## ENTRIES PROVIDED
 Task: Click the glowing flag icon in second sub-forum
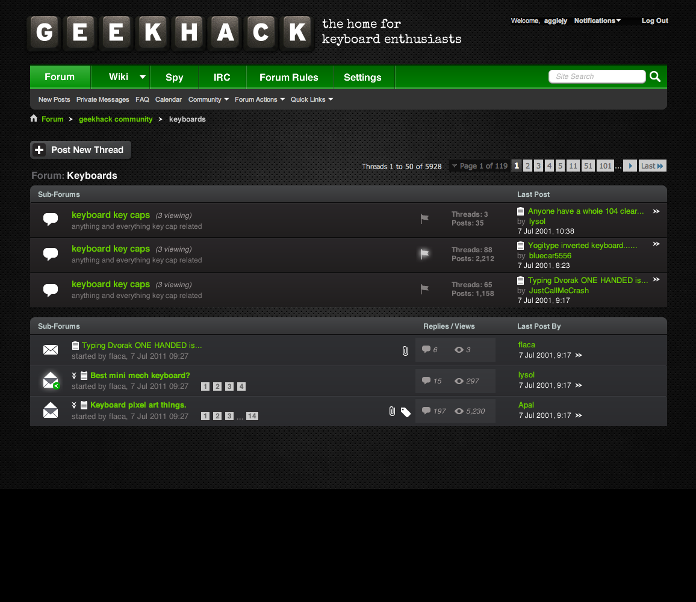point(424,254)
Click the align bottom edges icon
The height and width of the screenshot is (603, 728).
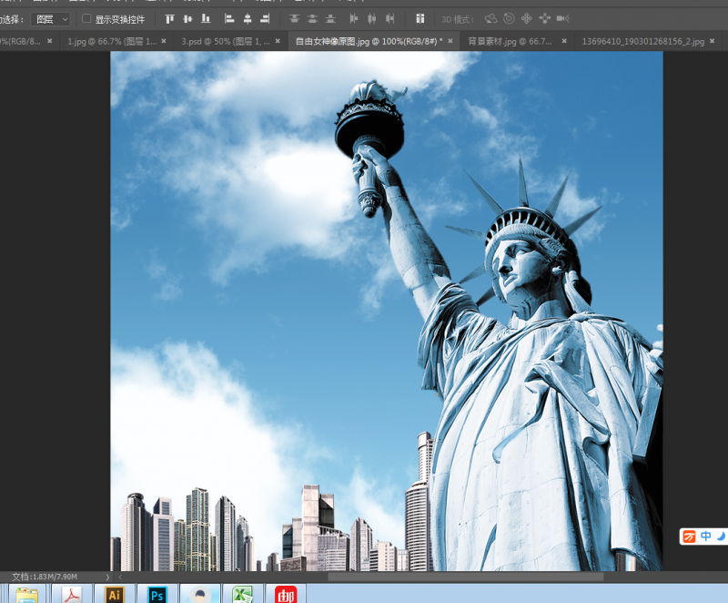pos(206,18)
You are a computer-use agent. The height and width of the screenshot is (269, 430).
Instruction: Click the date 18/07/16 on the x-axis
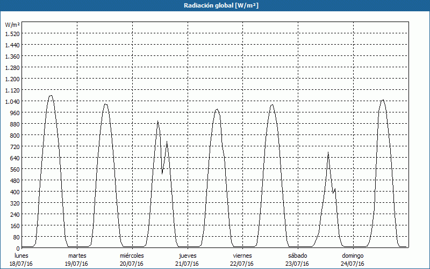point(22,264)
...
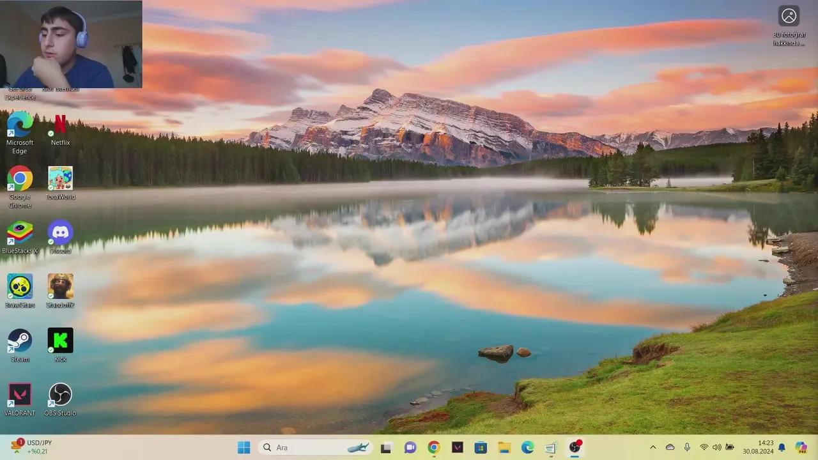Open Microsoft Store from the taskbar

## STATED EXERCISE
Revise the part of the records that opens with the line containing "You are a computer-use" and closes with the line containing "point(22,264)" by replacing "x-axis" with "horizontal axis" and leaving all else unchanged. Reproduce only that part, and leave the pictures out.

## SOLUTION
You are a computer-use agent. The height and width of the screenshot is (269, 430).
Instruction: Click the date 18/07/16 on the horizontal axis
point(22,264)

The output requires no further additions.